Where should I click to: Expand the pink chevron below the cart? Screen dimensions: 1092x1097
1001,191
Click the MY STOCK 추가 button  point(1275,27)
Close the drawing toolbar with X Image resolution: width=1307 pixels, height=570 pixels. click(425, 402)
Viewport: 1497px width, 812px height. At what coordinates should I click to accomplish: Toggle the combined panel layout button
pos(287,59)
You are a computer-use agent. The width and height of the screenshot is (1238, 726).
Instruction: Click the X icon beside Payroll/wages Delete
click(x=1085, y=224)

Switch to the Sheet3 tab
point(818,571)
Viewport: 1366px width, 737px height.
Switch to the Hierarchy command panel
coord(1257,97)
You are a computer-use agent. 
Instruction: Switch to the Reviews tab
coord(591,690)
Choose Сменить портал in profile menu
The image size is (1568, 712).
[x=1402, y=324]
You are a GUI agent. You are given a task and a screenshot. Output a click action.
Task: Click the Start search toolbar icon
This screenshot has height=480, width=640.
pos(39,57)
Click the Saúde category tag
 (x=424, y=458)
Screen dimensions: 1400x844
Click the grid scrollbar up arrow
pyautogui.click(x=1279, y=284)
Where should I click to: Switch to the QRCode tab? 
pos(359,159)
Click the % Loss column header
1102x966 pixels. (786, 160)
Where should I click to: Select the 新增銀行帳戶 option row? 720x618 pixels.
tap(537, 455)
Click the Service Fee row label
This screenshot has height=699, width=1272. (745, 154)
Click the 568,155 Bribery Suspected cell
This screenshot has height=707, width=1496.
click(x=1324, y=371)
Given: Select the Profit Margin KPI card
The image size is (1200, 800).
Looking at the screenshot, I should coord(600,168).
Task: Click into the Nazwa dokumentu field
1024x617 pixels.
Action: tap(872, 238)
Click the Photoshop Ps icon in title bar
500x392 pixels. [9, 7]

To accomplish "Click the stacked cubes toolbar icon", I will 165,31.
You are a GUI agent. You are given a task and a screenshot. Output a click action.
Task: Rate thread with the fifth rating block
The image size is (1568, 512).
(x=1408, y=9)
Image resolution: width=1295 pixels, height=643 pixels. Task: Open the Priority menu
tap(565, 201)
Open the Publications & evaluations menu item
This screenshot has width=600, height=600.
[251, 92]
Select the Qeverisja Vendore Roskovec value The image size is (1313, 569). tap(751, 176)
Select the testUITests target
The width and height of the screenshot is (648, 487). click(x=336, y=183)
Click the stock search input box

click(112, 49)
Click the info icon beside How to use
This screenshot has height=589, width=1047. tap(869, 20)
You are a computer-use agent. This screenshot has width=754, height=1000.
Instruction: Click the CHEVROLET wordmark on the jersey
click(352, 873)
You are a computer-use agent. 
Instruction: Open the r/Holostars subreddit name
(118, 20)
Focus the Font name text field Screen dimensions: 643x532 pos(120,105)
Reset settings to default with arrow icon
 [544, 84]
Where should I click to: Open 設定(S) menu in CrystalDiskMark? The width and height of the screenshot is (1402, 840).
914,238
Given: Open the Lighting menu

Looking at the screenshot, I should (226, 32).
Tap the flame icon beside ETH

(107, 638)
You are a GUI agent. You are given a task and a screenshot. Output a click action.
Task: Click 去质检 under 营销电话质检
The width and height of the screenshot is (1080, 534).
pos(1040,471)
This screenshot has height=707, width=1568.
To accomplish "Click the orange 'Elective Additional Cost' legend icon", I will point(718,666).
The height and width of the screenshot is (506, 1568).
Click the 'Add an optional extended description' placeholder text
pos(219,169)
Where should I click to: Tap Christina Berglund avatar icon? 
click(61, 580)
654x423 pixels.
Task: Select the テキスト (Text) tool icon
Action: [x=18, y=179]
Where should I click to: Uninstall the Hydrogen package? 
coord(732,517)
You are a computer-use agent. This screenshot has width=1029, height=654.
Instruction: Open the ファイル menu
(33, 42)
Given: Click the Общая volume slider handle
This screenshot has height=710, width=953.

......

● Task details:
For this exercise, repeat exactly the lines of the data above from the one with "Switch to the Hierarchy command panel" down to the one with "Screen dimensions: 1400x844", both end lines included.

● Answer section:
Switch to the Hierarchy command panel
coord(1257,97)
You are a computer-use agent. 
Instruction: Switch to the Reviews tab
coord(591,690)
Choose Сменить портал in profile menu
The image size is (1568, 712).
[x=1402, y=324]
You are a GUI agent. You are given a task and a screenshot. Output a click action.
Task: Click the Start search toolbar icon
This screenshot has height=480, width=640.
pos(39,57)
Click the Saúde category tag
 (x=424, y=458)
Screen dimensions: 1400x844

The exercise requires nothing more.